Elaborate vegetarian dishes in a art-deco inspired restaurant
Finally I get to this restaurant in order to increase the vegetarian database and after navigating through the walkways of the Lincoln Inn Old Buildings, I was delighted at the charming interior of this rather tucked away restaurant. Overall this was a finely done meal, sitting comfortably within fine cuisine for craftsmanship and an extremely good advert for vegetarian food but with unfortunate setbacks making the grade lower than it could be.
I was entertained with some quinoa and soy bean white bread, cherry and carrot sour dough and caramelised lemon butter. The breads were fine and the butter perfectly soft but I struggled to enjoy the sweetness of the butter which didn’t come across well – caramelised onion or smoked savoury notes for the butter may have been better here.

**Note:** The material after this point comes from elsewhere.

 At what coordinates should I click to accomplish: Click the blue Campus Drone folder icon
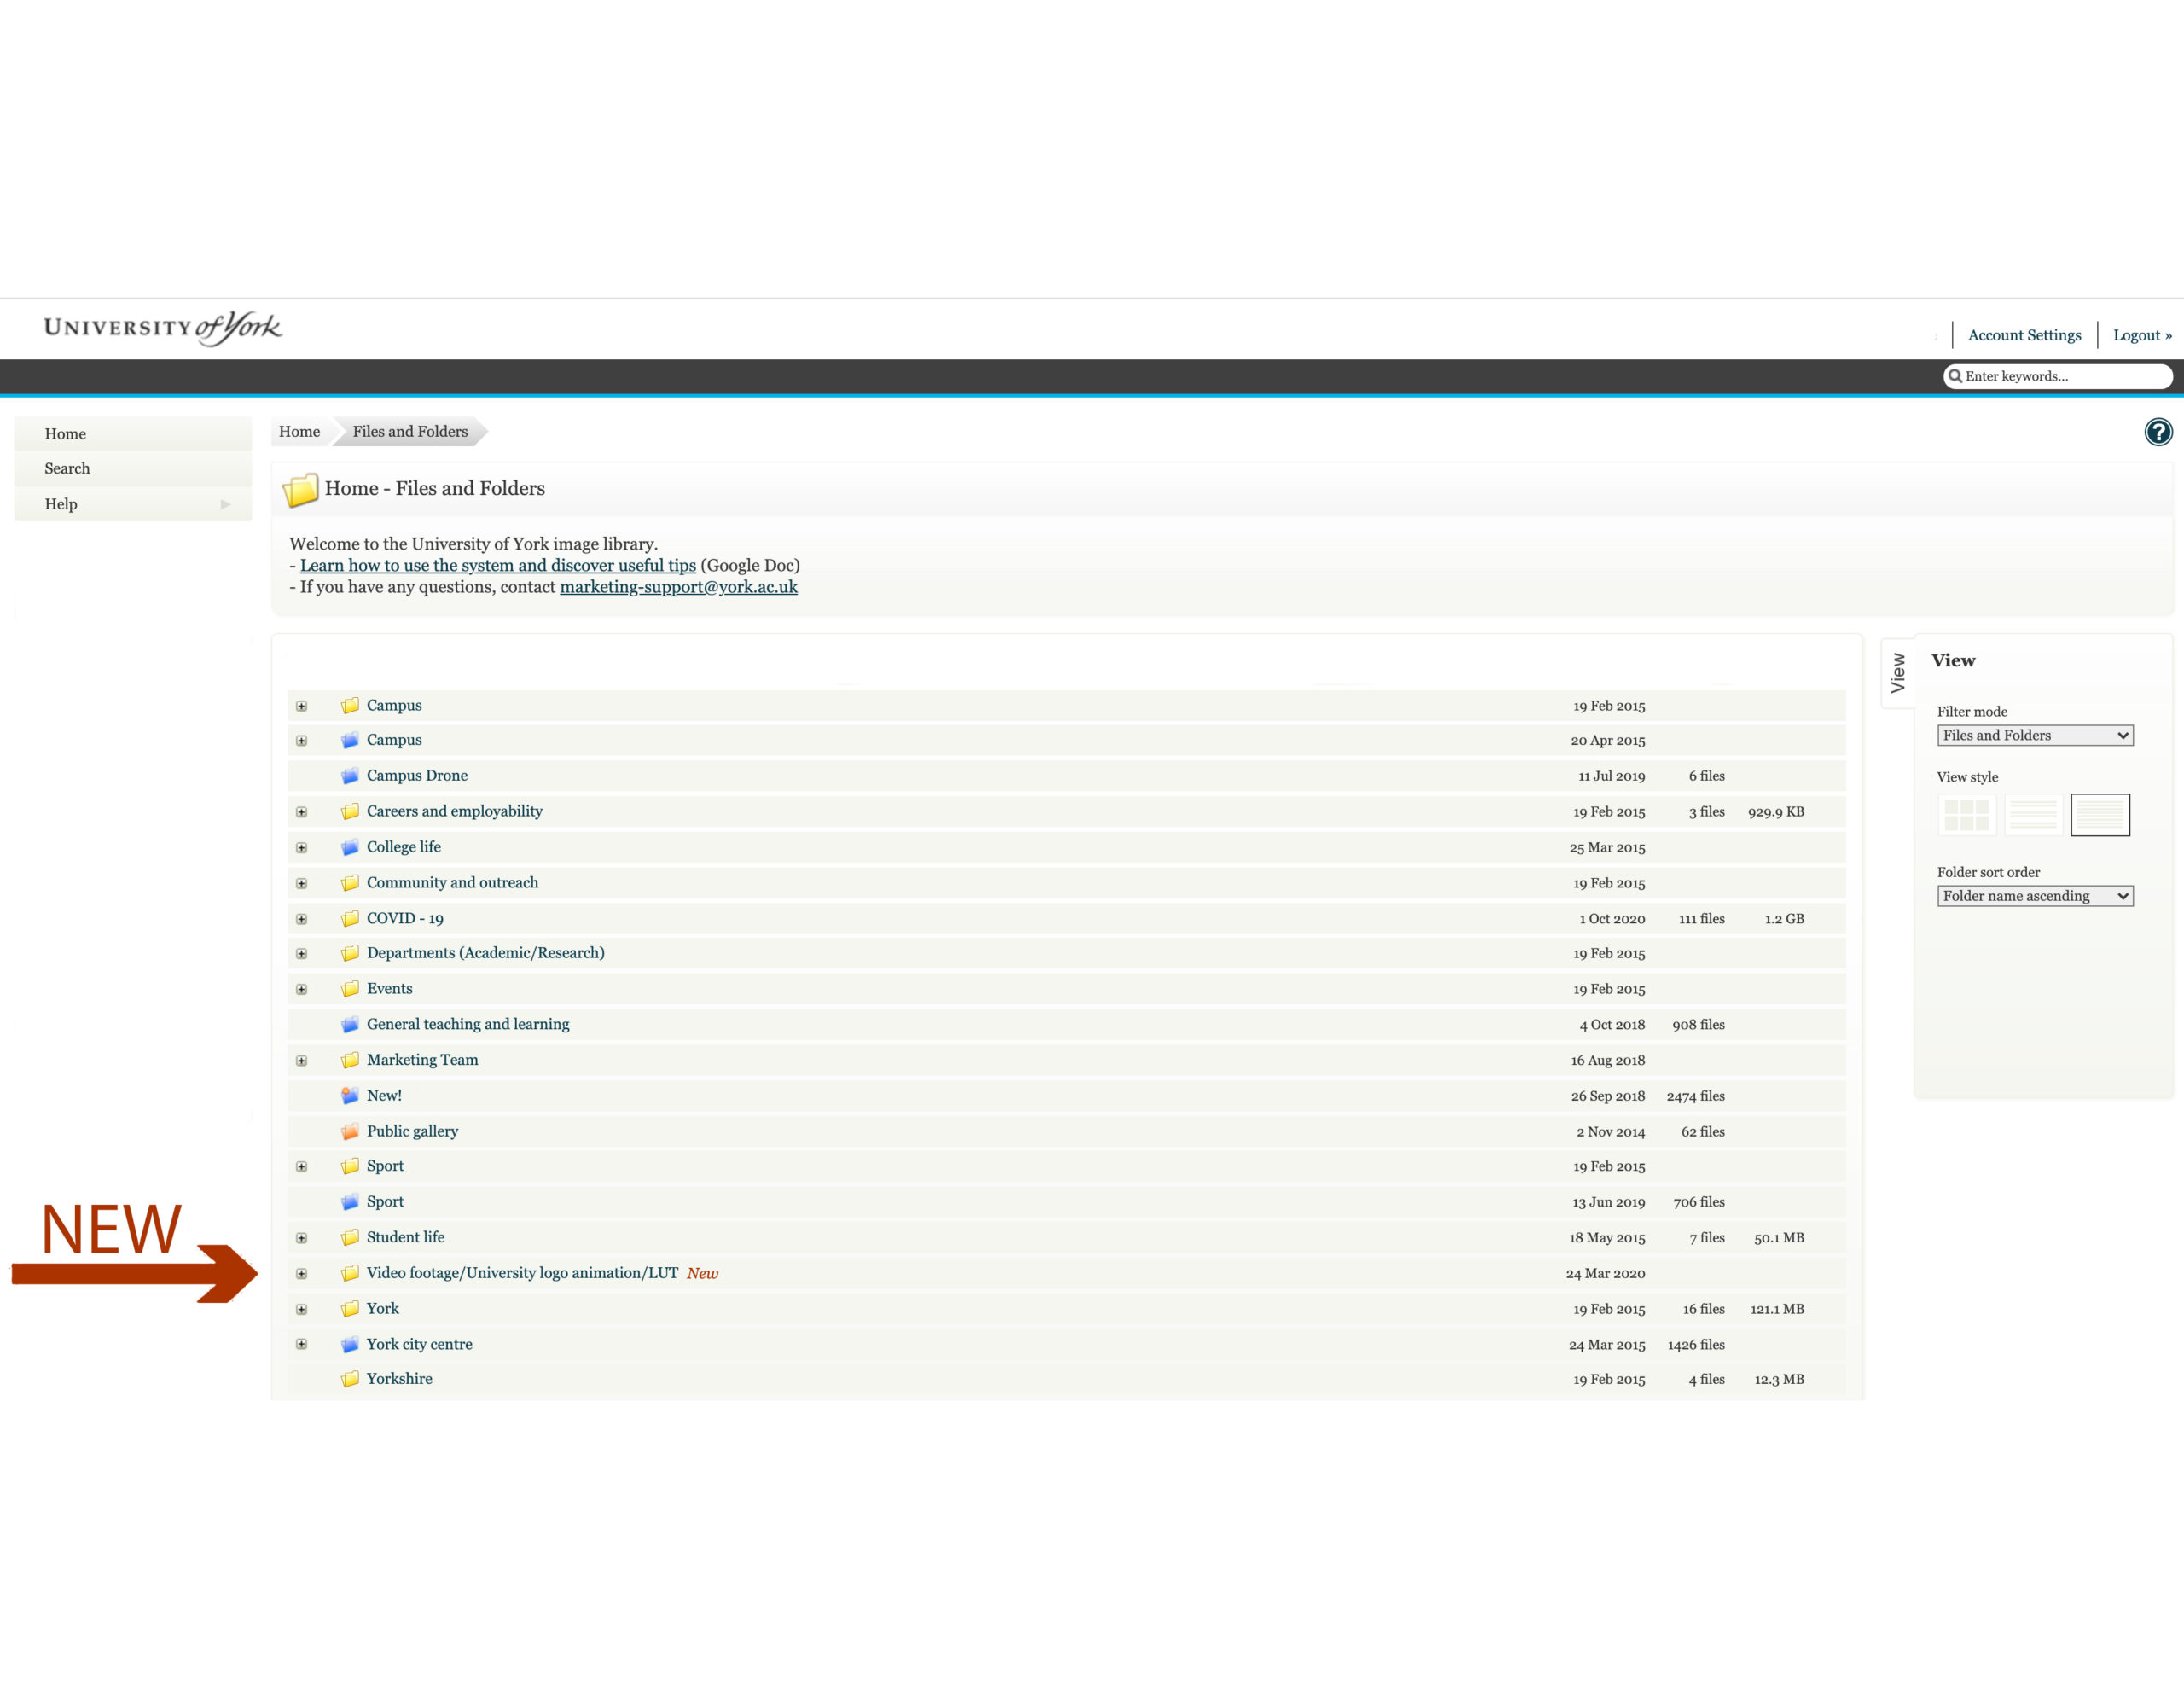point(350,776)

I was in a relative rush and so opted for the set lunch menu. Firstly, the pea soup starter was absolutely lovely. The pea sponge and crushed pea salsa added texture well and the mint was beautifully balanced with a brilliant peanut marshmallow – this was a very well done dish. For the main, the melted high cross cheese in breadcrumbs and charred spring onions with smoked onion puree was also delicious; this really was lovely as well but was just dissapointing to have such a small portion size for a main course and I felt a little shortchanged here.
Finally, the whipped dougnut was cleverly done and the crispy custard was another creative and pleasing addition. A pleasing flavour on this dish but with quite a sticky texture for the most part and the crispness of the custard (which was presumably designed mainly for adding another texture to the softness of the other components) literally disintegrated in the mouth and so the actual point of the crispness was lost and had more effect visually than in substance. Several wine options by the glass were available and the most expensive (glass of Sancerre) that I had with the meal was agreeable.
Unrelated to flavours, the negatives of this experience for me, were that although the service was polished and professional, I detected high levels of self-assurance in the staff at the same time, reflected in equally self-confident price tags of the dishes / menu. I simply believe this to be far too expensive for what was delivered when the ingredients were clearly not as expensive as many meats that Michelin starred restaurants I have been to, have used on their set menus which will be more expensive. If the portion sizes were more generous at Vanilla Black I believe that would be a simple way to even the balance more – as it is, it is overpriced compared to other options.
However, if cost was not an issue, I would happily eat this kind of cooking for a year without meat and not blink an eye when it is this well done but with dissapointing surprises on the opening nibbles and dessert and overall portion size, the latter being an issue of design. In the main, this is a high end vegetarian option to have in London. Vegans are advised to inform the restaurant in advance.